This special Volume of Aquatic Geochemistry is dedicated to Fred T. Mackenzie (Fig. 1), a world class geologist and (bio) geochemist, particularly in the field of carbonates. Fred is currently Emeritus Professor of Oceanography and Geology and Geophysics in the Department of Oceanography, School of Ocean and Earth Sciences and Technology, at the University of Hawaii at Manoa (http://www.soest.hawaii.edu/oceanography/faculty/mackenzie.html). Fred began his professional career with a brief stint as a geologist with Shell Oil Company after which he moved to the Bermuda Biological Station for Research (now Bermuda Institute of Ocean Sciences or BIOS), then joined the faculty at Northwestern University in 1967. He was at Northwestern formally through 1982 when he moved to the University of Hawaii, although he remained an adjunct professor with Northwestern and BIOS thereafter, Fred spent the next 32 years at the UH, where the authors of this preface and countless others have enjoyed and benefited from his collegiality, mentorship and, for several of us, a close friendship that developed over the many years interacting with this great scholar.
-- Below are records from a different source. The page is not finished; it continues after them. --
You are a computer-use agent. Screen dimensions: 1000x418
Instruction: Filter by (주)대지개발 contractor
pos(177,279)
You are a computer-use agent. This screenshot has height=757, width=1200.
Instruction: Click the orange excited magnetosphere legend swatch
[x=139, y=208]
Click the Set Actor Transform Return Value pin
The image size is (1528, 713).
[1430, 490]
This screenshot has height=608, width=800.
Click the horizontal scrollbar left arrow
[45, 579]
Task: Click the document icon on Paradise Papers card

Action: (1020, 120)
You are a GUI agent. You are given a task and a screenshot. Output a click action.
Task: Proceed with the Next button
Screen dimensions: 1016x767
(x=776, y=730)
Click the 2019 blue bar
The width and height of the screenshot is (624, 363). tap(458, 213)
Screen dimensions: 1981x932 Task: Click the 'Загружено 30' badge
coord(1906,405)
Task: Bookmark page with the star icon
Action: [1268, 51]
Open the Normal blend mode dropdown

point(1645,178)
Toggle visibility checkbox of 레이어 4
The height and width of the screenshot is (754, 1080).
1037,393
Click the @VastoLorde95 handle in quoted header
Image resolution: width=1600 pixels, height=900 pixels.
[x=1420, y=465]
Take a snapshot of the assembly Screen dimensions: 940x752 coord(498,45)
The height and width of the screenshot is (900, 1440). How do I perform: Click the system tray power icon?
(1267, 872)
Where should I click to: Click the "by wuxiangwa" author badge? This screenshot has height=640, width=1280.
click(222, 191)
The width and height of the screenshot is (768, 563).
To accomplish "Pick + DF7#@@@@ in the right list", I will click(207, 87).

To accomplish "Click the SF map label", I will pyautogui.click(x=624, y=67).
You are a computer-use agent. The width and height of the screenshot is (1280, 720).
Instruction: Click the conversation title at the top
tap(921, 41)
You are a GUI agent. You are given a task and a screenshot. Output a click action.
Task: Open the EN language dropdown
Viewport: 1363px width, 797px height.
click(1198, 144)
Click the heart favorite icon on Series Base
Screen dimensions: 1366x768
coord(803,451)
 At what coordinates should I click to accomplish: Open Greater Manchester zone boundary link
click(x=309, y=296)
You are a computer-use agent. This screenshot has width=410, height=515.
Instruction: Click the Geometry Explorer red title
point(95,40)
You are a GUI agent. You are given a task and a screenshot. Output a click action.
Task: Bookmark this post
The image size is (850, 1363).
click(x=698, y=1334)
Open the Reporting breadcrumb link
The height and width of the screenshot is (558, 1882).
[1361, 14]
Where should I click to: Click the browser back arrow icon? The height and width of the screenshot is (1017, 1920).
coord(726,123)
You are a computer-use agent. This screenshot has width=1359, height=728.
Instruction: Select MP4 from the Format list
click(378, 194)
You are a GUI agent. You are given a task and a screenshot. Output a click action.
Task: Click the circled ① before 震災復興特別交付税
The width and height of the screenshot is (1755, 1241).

Throughout his years in academe, Fred enjoyed many formal and informal affiliations with other institutions of higher learning including the West Indies Laboratory of Fairleigh Dickinson University, Harvard University, John Hopkins University, the Université Libre de Bruxelles, and the Stareso Marine Laboratory (Corsica). In 1997, Fred founded and was the first Program Director of the Bachelor of Science degree program in Global Environmental Science (GES) in the UH Oceanography Department. Fred’s publication list is so extensive in numbers and so broad in scope that it does not do justice to simply refer to his nearly 300 journal articles, volume chapters, books and reports to national and international committees, yet it is a formidable task to describe all the areas of research in which he has published. A similar comment can be made regarding the many awards that Fred has received over the years from various institutions, governments, and professional associations (Fig. 2).
Fred has been widely recognized as a visionary and broad minded geochemist who could hone in on the smallest (but always critically important) details of a laboratory experiment while at the same time expounding on the significance of the experiment to our understanding of global scale biogeochemical cycles. Fred’s dedication to hard work and attention to detail have been reflected in his career through his associations with some other great thinkers of our time including Robert A. Berner, Robert M. Garrels, John Morse, and Roland Wollast (Fig. 3), to name only a few. Like Fred, all of these preeminent scientists lived and breathed science but were also great humanists and enjoyed life to the fullest. One of us (EDC) will always remember Fred’s story of how, when he was in graduate school, his advisor would conduct bed checks in the evening to ensure that students were getting enough sleep and were not distracted by any outside late-night activities. This story generally surfaced during discussions in which we lamented the seeming lack of dedication and work ethics of some of “the younger generation”.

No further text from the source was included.